··· Records supplied ···
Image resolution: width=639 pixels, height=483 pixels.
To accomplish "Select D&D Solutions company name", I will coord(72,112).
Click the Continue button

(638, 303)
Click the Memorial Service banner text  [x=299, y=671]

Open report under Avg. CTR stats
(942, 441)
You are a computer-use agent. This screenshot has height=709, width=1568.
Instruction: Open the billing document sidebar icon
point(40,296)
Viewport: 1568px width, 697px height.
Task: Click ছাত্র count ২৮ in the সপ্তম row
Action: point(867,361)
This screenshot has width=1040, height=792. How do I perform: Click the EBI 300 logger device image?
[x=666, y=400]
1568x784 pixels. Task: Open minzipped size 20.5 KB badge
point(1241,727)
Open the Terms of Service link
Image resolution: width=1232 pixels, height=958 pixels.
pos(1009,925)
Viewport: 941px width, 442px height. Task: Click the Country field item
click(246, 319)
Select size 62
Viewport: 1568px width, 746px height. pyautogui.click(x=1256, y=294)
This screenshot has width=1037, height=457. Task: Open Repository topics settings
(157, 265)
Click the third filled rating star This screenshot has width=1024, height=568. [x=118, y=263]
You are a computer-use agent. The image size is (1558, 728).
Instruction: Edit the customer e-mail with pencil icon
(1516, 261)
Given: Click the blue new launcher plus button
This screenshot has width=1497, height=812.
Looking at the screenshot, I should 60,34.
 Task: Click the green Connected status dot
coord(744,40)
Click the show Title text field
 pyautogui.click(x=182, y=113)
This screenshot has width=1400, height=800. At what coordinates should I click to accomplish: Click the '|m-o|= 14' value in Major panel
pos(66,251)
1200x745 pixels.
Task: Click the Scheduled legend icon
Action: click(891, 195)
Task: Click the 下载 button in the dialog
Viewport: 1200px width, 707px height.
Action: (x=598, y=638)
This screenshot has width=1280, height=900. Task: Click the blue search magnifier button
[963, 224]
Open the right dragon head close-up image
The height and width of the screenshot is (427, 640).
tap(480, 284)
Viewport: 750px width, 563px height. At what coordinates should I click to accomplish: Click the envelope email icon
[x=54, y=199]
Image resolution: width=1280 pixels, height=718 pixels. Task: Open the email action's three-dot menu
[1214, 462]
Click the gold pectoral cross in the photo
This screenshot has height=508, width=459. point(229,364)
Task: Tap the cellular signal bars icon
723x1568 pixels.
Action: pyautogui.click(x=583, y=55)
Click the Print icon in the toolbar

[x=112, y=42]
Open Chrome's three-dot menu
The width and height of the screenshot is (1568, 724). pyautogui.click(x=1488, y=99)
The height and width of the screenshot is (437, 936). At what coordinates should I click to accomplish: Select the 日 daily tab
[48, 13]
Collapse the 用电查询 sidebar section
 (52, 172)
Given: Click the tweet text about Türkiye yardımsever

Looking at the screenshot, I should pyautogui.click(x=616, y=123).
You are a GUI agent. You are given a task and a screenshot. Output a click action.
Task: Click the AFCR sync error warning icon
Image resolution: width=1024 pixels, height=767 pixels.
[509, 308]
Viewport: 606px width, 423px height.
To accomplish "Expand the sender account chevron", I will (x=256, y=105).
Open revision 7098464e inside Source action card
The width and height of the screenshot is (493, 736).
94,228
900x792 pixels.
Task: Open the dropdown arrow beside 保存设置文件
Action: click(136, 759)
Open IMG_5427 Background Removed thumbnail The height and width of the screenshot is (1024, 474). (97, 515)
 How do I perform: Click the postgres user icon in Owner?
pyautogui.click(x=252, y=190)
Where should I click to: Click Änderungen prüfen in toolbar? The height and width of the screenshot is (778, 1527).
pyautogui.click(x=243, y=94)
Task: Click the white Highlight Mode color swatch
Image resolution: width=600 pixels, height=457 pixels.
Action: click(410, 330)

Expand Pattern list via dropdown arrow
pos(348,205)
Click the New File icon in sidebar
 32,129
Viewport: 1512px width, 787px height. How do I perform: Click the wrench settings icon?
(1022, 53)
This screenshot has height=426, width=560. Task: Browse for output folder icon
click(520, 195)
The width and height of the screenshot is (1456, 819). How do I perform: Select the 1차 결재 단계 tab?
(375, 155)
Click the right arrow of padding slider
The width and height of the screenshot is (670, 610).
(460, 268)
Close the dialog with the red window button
···
» **Requirements**: Copy every one of the records above line for line, with no changes.

» **Solution to this task**:
Image resolution: width=639 pixels, height=483 pixels.
To accomplish "Select D&D Solutions company name", I will coord(72,112).
Click the Continue button

(638, 303)
Click the Memorial Service banner text  [x=299, y=671]

Open report under Avg. CTR stats
(942, 441)
You are a computer-use agent. This screenshot has height=709, width=1568.
Instruction: Open the billing document sidebar icon
point(40,296)
Viewport: 1568px width, 697px height.
Task: Click ছাত্র count ২৮ in the সপ্তম row
Action: point(867,361)
This screenshot has width=1040, height=792. How do I perform: Click the EBI 300 logger device image?
[x=666, y=400]
1568x784 pixels. Task: Open minzipped size 20.5 KB badge
point(1241,727)
Open the Terms of Service link
Image resolution: width=1232 pixels, height=958 pixels.
pos(1009,925)
Viewport: 941px width, 442px height. Task: Click the Country field item
click(246, 319)
Select size 62
Viewport: 1568px width, 746px height. pyautogui.click(x=1256, y=294)
This screenshot has width=1037, height=457. Task: Open Repository topics settings
(157, 265)
Click the third filled rating star This screenshot has width=1024, height=568. [x=118, y=263]
You are a computer-use agent. The image size is (1558, 728).
Instruction: Edit the customer e-mail with pencil icon
(1516, 261)
Given: Click the blue new launcher plus button
This screenshot has width=1497, height=812.
Looking at the screenshot, I should 60,34.
 Task: Click the green Connected status dot
coord(744,40)
Click the show Title text field
 pyautogui.click(x=182, y=113)
This screenshot has width=1400, height=800. At what coordinates should I click to accomplish: Click the '|m-o|= 14' value in Major panel
pos(66,251)
1200x745 pixels.
Task: Click the Scheduled legend icon
Action: click(891, 195)
Task: Click the 下载 button in the dialog
Viewport: 1200px width, 707px height.
Action: (x=598, y=638)
This screenshot has width=1280, height=900. Task: Click the blue search magnifier button
[963, 224]
Open the right dragon head close-up image
The height and width of the screenshot is (427, 640).
tap(480, 284)
Viewport: 750px width, 563px height. At what coordinates should I click to accomplish: Click the envelope email icon
[x=54, y=199]
Image resolution: width=1280 pixels, height=718 pixels. Task: Open the email action's three-dot menu
[1214, 462]
Click the gold pectoral cross in the photo
This screenshot has height=508, width=459. point(229,364)
Task: Tap the cellular signal bars icon
723x1568 pixels.
Action: pyautogui.click(x=583, y=55)
Click the Print icon in the toolbar

[x=112, y=42]
Open Chrome's three-dot menu
The width and height of the screenshot is (1568, 724). pyautogui.click(x=1488, y=99)
The height and width of the screenshot is (437, 936). At what coordinates should I click to accomplish: Select the 日 daily tab
[48, 13]
Collapse the 用电查询 sidebar section
 (52, 172)
Given: Click the tweet text about Türkiye yardımsever

Looking at the screenshot, I should pyautogui.click(x=616, y=123).
You are a GUI agent. You are given a task and a screenshot. Output a click action.
Task: Click the AFCR sync error warning icon
Image resolution: width=1024 pixels, height=767 pixels.
[509, 308]
Viewport: 606px width, 423px height.
To accomplish "Expand the sender account chevron", I will (x=256, y=105).
Open revision 7098464e inside Source action card
The width and height of the screenshot is (493, 736).
94,228
900x792 pixels.
Task: Open the dropdown arrow beside 保存设置文件
Action: click(136, 759)
Open IMG_5427 Background Removed thumbnail The height and width of the screenshot is (1024, 474). (97, 515)
 How do I perform: Click the postgres user icon in Owner?
pyautogui.click(x=252, y=190)
Where should I click to: Click Änderungen prüfen in toolbar? The height and width of the screenshot is (778, 1527).
pyautogui.click(x=243, y=94)
Task: Click the white Highlight Mode color swatch
Image resolution: width=600 pixels, height=457 pixels.
Action: click(410, 330)

Expand Pattern list via dropdown arrow
pos(348,205)
Click the New File icon in sidebar
 32,129
Viewport: 1512px width, 787px height. How do I perform: Click the wrench settings icon?
(1022, 53)
This screenshot has height=426, width=560. Task: Browse for output folder icon
click(520, 195)
The width and height of the screenshot is (1456, 819). How do I perform: Select the 1차 결재 단계 tab?
(375, 155)
Click the right arrow of padding slider
The width and height of the screenshot is (670, 610).
(460, 268)
Close the dialog with the red window button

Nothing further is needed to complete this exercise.